When the deformity of the septum is principally composed of bone the operation is started as already described. It is then easier to lay bare any thickening or deviation of the nasal process of the superior maxilla, or of the chondro-vomerine suture—the usual sites of bony obstructions. When the main mass of deviated cartilage has been cut out with Ballenger’s knife free access is obtained from above to these deformities, and the fleshy muco-perichondrium can be peeled off on each side with much less risk of a tear or puncture. Still, much care is required in working round sharp corners, and, when the spurs lie low, the flaps frequently require to be reflected right down to the floor of the nose. Once well exposed, the maxillary spine is attacked with strong punch-forceps or chisel and hammer, and as pieces of it are prised up they are twisted off with forceps. Once the obstructing maxillary spine is cleared away it is easier to deal with any vomerine deformity.

A great deal of the success of an operation depends on the complete removal of these spurs and ledges, and as they may have to be followed back nearly to the posterior choanæ this part of the operation may be the most difficult, as it is the most necessary (Figs. 307–9).

Fig. 308. Submucous Resection of the Septum. The shaded area indicates the extent of the bony and cartilaginous septum usually requiring removal.    Fig. 309. Submucous Resection of the Septum. The shaded portion indicates the extent of cartilage and bone removed in marked deformity, when the free end of the quadrilateral cartilage projects into one nostril.

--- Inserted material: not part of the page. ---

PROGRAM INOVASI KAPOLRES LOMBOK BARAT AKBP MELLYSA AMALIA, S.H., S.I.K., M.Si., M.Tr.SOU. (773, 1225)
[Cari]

The pocket between the two flaps is again carefully wiped free of blood-clot and chips of bone and cartilage, and when the two mucous membranes are allowed to fall together they should hang perfectly plumb in the middle line and allow of an uninterrupted view through each nasal chamber, right back to the post-nasal space.

Stitches. With a small Trélat’s needle the incision is closed with one or two catgut stitches.

Dressing. Plain sterilized cotton-wool is tightly rolled into pencils about 3 inches long, and well smeared with sterilized vaseline. These are carefully packed into each nostril. The nose should not be tightly plugged, our object being to keep the two mucous membranes in apposition, but at the same time entirely occluding nasal respiration.

After-treatment. The patient remains quiet for the rest of the day. Ice may be given to suck and an iced cloth laid across the bridge of the nose. At the end of 48 hours the plugs are removed and will be found to come away very easily. The patient should be warned against blowing his nose, but may suck blood-stained mucus backwards and hawk it out through the mouth. Any discomfort may be soothed by spraying the nostrils with liquid vaseline, or introducing a piece of menthol and boric ointment into each nostril morning and evening.

The relief to the former state of nasal obstruction may at once be appreciable. If there be any local reaction it may take 3 or 4 days for the obstruction to subside. In 7 to 10 days the patient begins to enjoy the benefit of the operation, but it is only after 3 weeks that the full advantage of it is established.